I'm new in the world of Firebase and I'm using Pyrebase as library for Python 3.7. To test this library I've created a realtime database with public rules:

// These rules give anyone, even people who are not users of your app,
// read and write access to your database
{
  "rules": {
    ".read": true,
    ".write": true
  }
}

It was easy to test the API. Now, I want to introduce more restrictive rules in my case are:

// These rules grant access to a node matching the authenticated
// user ID from the Firebase auth token
{
  "rules": {
    "users": {
      "$uid": {
        ".read": "$uid === auth.uid",
        ".write": "$uid === auth.uid"
      }
    }
  }
}

But I'm encountering a lot of problems and doubts. My Python Code for authentication is this:

        firebase = pyrebase.initialize_app(self.config)
        self.username = email
        self.password = password
        self.db = firebase.database()
        self.auth = firebase.auth()
        # authenticate a user
        self.user = self.auth.sign_in_with_email_and_password(self.username, self.password)

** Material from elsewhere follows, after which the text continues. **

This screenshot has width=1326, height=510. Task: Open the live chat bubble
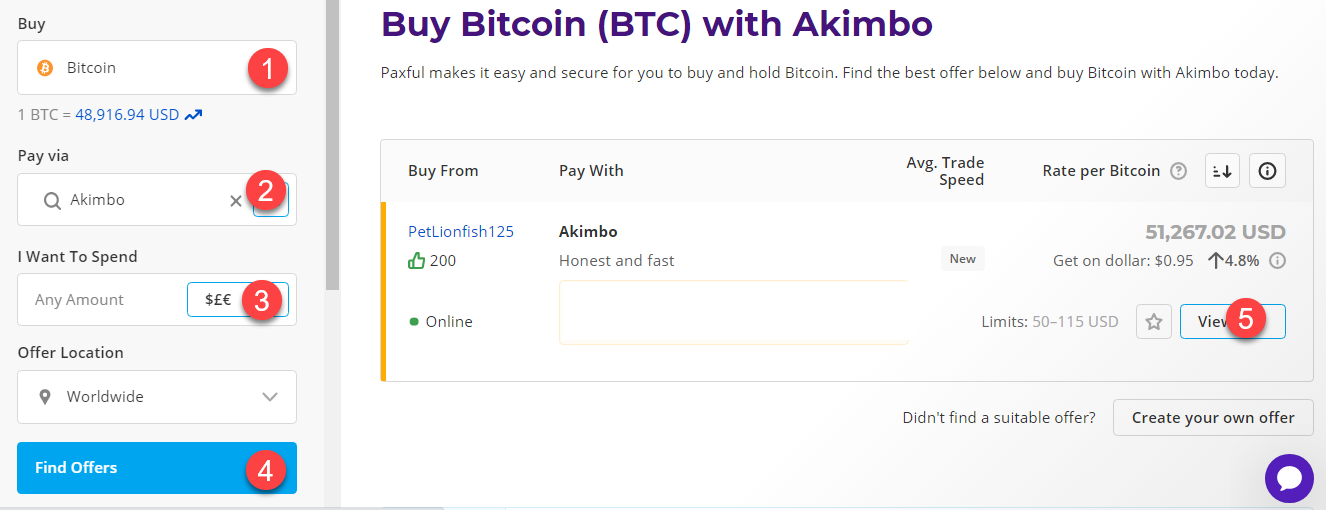(x=1289, y=478)

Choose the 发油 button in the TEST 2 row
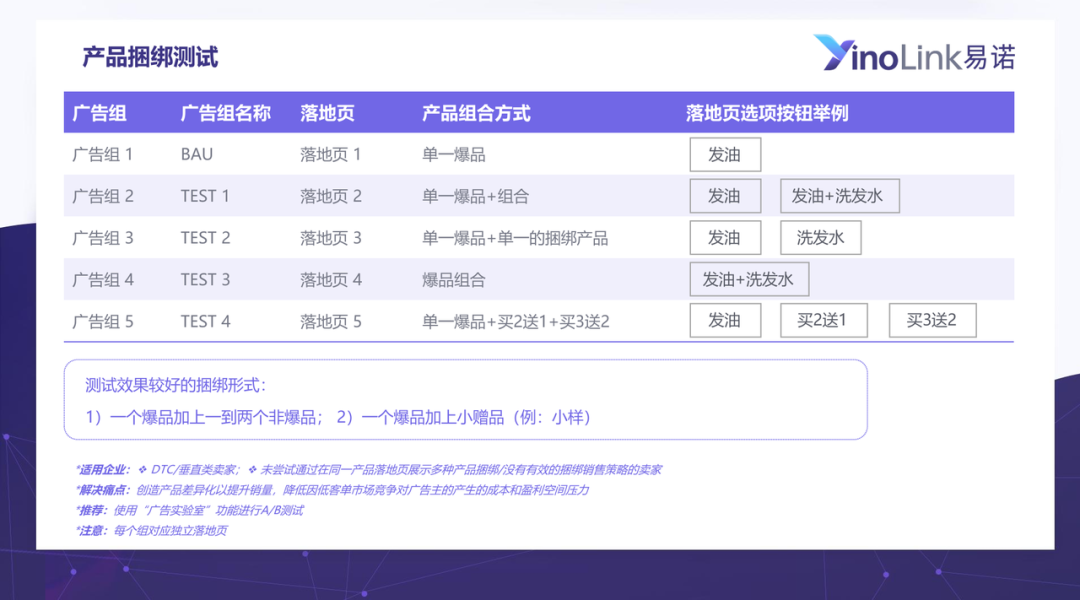tap(725, 238)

Now when I try to read something for example:

#user_id is the name  of the child of main_document 
db.child(self.main_document).child(user_id).get(self.user['idToken']).val() 

My Db structure is this:

Reading from doc and trying to understand from rule syntax, I see that I need the UID of the user that I can obtain from self.user variable. But How can I "send" to Firebase in order to give it the possibility to make that match? I hope I was clearly :)

Answer 1

You will need to sign a user in with Firebase Authentication, as shown in the Pyrebase documentation on authentication: firebase.auth().sign_in_with_email_and_password(email, password).

Once the user is signed in, their credentials will automatically be sent to Firebase with each request, and Firebase will make those available as auth in your database's security rules.